### Task prompt
Starting with the line where "Task: Activate the Scale tool" appears, print every line through the end of the entries below exactly as it stands, and leave out the pictures.

### Exercise materials
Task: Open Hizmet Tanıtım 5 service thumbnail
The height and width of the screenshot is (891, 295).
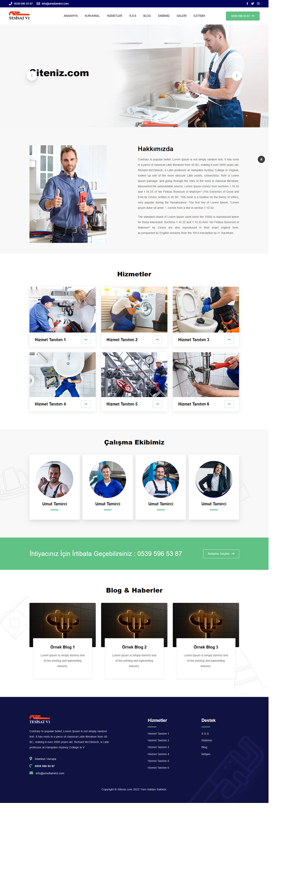Action: click(x=134, y=374)
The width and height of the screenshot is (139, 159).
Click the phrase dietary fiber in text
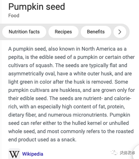[23, 115]
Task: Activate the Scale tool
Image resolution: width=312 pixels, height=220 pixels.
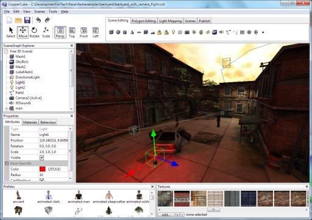Action: click(x=46, y=32)
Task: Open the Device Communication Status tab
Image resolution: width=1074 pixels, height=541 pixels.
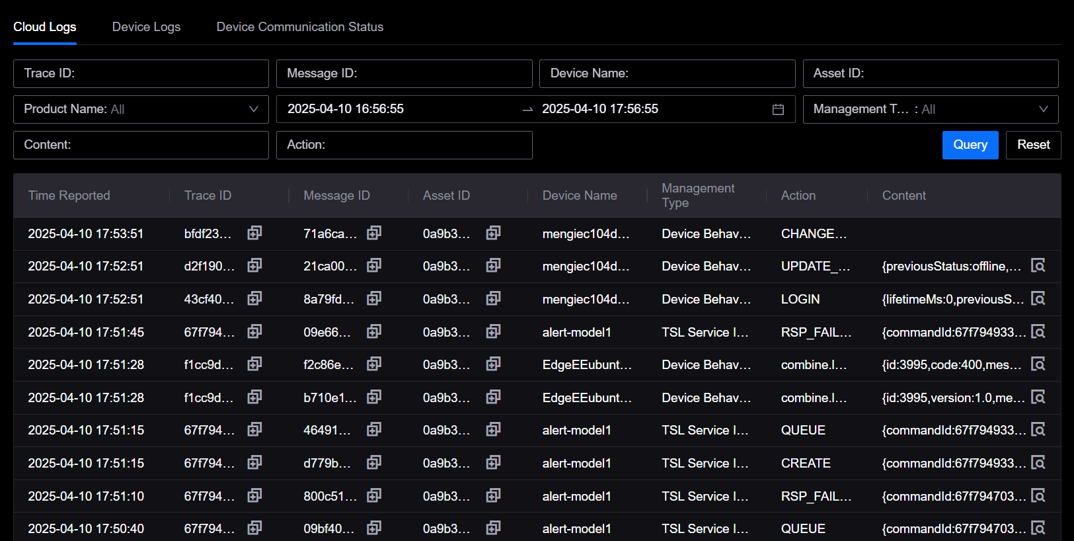Action: pyautogui.click(x=299, y=27)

### Answer below
Task: Activate the Scale tool
Image resolution: width=312 pixels, height=220 pixels.
Action: click(x=46, y=32)
Task: Open the Device Communication Status tab
Image resolution: width=1074 pixels, height=541 pixels.
Action: pyautogui.click(x=299, y=27)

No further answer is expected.